**What you should do**
The entries below contain a line with "The width and height of the screenshot is (604, 604)." and a line with "This screenshot has width=448, height=490.". Quote exactly those two lines and all lines between them.

**Records for the exercise**
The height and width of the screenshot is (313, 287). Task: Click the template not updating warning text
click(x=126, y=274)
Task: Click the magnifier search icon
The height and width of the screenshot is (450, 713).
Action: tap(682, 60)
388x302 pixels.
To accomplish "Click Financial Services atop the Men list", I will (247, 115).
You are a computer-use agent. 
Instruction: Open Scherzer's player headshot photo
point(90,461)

---

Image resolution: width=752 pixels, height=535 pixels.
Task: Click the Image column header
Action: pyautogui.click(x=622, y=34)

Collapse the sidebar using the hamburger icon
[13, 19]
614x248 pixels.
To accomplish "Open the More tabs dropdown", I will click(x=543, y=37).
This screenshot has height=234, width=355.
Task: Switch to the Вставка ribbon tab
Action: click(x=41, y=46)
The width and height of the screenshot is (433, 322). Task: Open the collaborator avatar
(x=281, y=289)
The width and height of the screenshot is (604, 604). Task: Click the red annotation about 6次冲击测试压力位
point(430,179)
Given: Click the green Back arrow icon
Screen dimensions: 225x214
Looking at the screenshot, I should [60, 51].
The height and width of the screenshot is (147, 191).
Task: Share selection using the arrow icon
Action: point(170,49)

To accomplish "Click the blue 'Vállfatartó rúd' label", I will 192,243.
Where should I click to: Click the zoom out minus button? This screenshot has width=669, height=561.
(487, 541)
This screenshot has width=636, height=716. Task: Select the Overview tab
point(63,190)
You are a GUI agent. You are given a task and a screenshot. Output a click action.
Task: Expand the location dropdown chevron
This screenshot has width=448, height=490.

**Output of the task**
The width and height of the screenshot is (604, 604). Task: Click the red annotation about 6次冲击测试压力位
point(430,179)
Given: Click the green Back arrow icon
Screen dimensions: 225x214
Looking at the screenshot, I should [60, 51].
The height and width of the screenshot is (147, 191).
Task: Share selection using the arrow icon
Action: point(170,49)

To accomplish "Click the blue 'Vállfatartó rúd' label", I will 192,243.
Where should I click to: Click the zoom out minus button? This screenshot has width=669, height=561.
(487, 541)
This screenshot has width=636, height=716. Task: Select the Overview tab
point(63,190)
You are a GUI agent. You are given a task and a screenshot. Output a click action.
Task: Expand the location dropdown chevron
This screenshot has width=448, height=490.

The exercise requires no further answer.